Of the many challenges facing Republicans with midterm elections now just two months away, the most consequential is their choice of an overarching campaign strategy. On one hand, Senate Minority Leader Mitch McConnell (R-KY) believes GOP candidates need to hammer away relentlessly at the record of Joe Biden and Democrats. On the other hand, House-Speaker-in-Waiting Kevin McCarthy (R-CA) is convinced that his party needs to present a positive vision of the future and is set to unveil a specific agenda akin to Newt Gingrich’s famed Contract with America in 1994, when the GOP took control of the House for the first time in decades. Indeed, it’s McConnell vs McCarthy – and nothing short of control of Congress is on the line.
But at least Republicans have a choice on the tenor of their campaign. The Democrats do not. Why? Because the GOP can reasonably choose either a largely positive campaign message outlining their America-First agenda, or a mostly negative campaign detailing the failures of Joe Biden and his party. The Democrats do not have the same luxury because the issue matrix, as the consultants call it, works entirely against them. All the money-related issues, still the most significant among voters far and wide, will not accrue to their benefit. The highest inflation rate in 40 years, ominous signs of a recession, soaring food prices, rampant urban crime, and collapsing border security do not add up to an appealing record. And let’s not forget their maddening wokeness, the lingering odor of a catastrophic surrender in Afghanistan, and Biden’s age and declining condition.

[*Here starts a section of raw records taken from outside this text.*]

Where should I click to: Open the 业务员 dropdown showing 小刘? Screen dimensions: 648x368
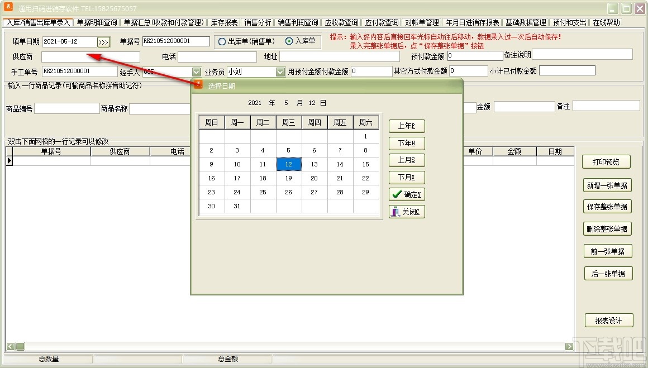click(x=279, y=71)
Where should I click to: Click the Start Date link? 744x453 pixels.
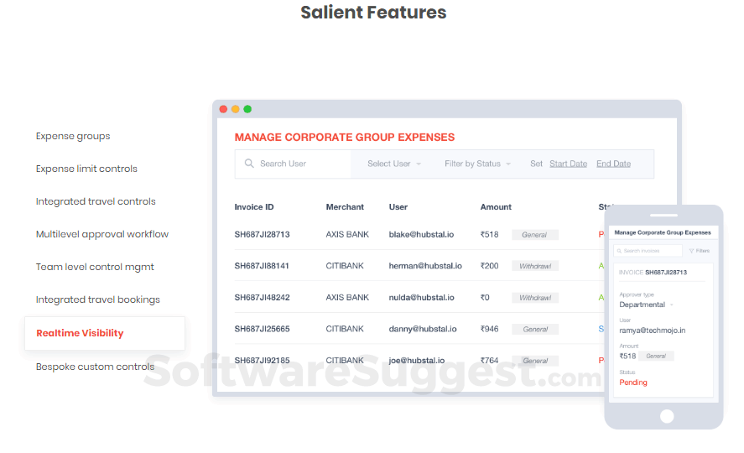tap(568, 164)
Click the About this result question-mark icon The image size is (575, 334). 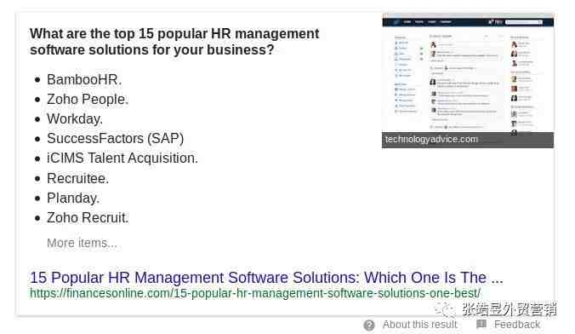pyautogui.click(x=369, y=325)
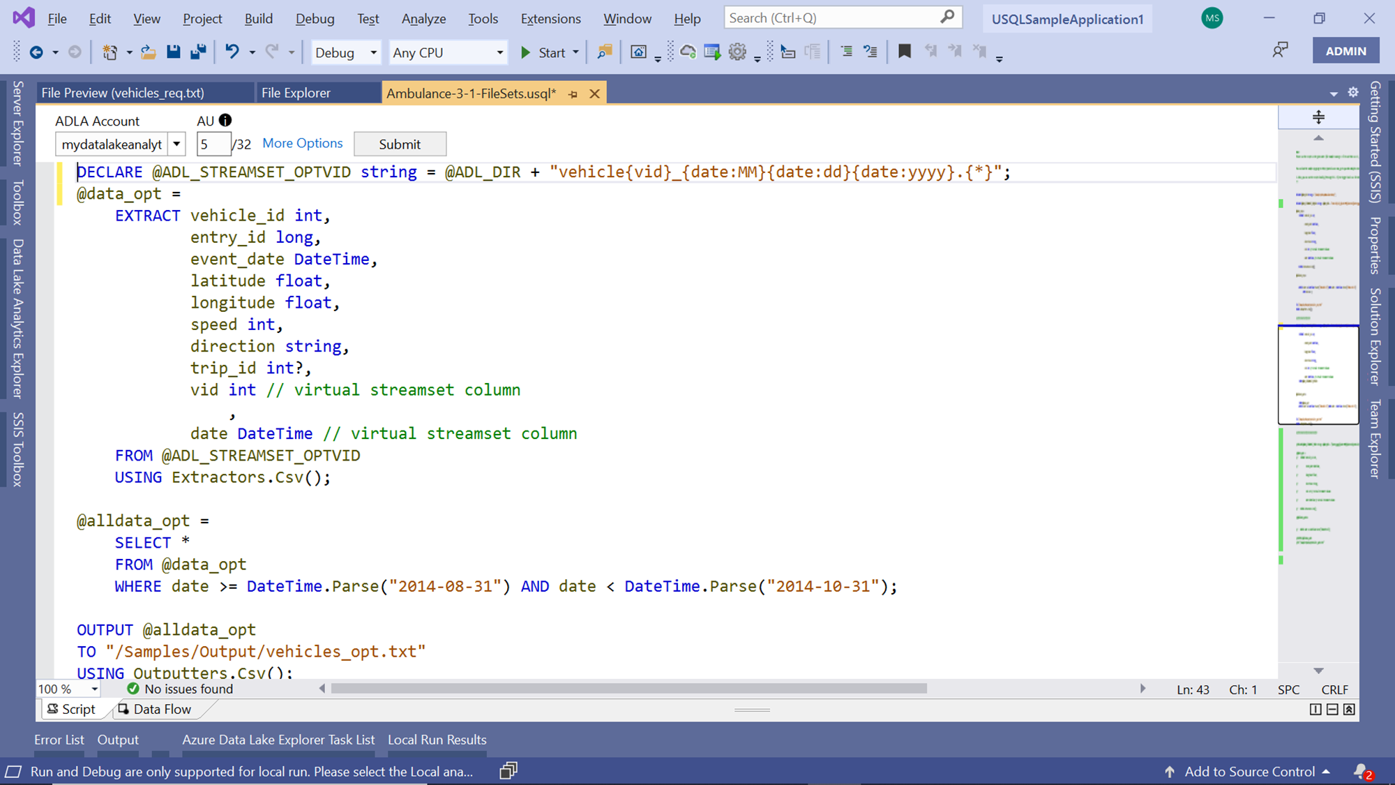Open the Extensions menu
The height and width of the screenshot is (785, 1395).
550,19
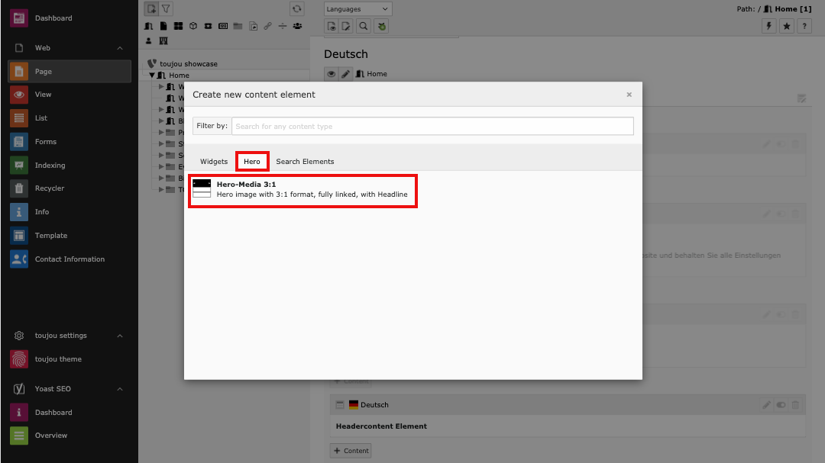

Thus, Biden’s decision to go so drastically, historically negative with his scurrilous attacks on “MAGA Republicans” reflects his belief that progressive legislation on climate change, his executive order on student loans, and the Supreme Court decision sending abortion back to the states, will not be enough to avoid losing the House and Senate. While those huge expenditures excite their progressive constituents to some degree, Democrats have understandably concluded that those issues are not enough to overshadow their overall record. And given the ferocity of Biden’s assault on the millions who dared vote for Trump, we could probably apply to the political realm a variant of what was once said about lawyers: If the facts are against you, pound the law. If the law is against you, pound the facts. And if the law and the facts are both against you, pound the table and yell like hell. Have we not just witnessed exactly that from Joe Biden?

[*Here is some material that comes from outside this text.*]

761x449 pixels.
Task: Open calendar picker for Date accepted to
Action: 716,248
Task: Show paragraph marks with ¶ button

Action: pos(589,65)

McConnell vs McCarthy – Which Road to the Promised Land?
Biden’s assertion that there are “MAGA Republicans” who are set apart from “mainstream Republicans” does not hold up to even mild scrutiny. When voters cast their ballots in 2020, they were presented with four or more options for president: Trump, Biden, one or more third party candidates, or no candidate at all. Make no mistake. The 74 million who chose to pull the lever for Trump, especially given the uniquely controversial nature of his presidency, are MAGA Republicans, or they would have chosen from among the several remaining options. In 2016, Trump was a mystery running on a wing and a prayer. But by 2020, he was the most examined, investigated, and slandered man on earth. The second time around, voters knew exactly what they would be getting in the 45th president.
So, McConnell’s contrary view notwithstanding, later this month, McCarthy will apparently unveil the details of a GOP, Trump-inspired “Commitment to America,” centered around four basic premises designed to appeal to all Republicans – and independents, of course: “an economy that is strong, a nation that is safe, a future that is free, and a government that is accountable.” The platform, representing what GOP legislators intend to get done in the first hundred days of the 118th Congress, is a compressed version of what parties release during presidential election years. Members of the GOP House caucus have been given “communications kits” so they can all play from the same music.
As Rep. Andrew Garbarino (R-NY) told Axios, “You’ll have everybody from the most conservative district to the most swingiest district all pushing the same thing. So that should fire everybody up.” And Rep. Don Bacon (R-NE), another believer in a positive agenda, opines that “If you’re just running on anti-Biden, well, that’s not going to get you over the finish line.” Mitch McConnell may beg to differ, but on September 19 in Pittsburgh, voters will learn in organized fashion the specifics of what Republicans support, not just what they oppose.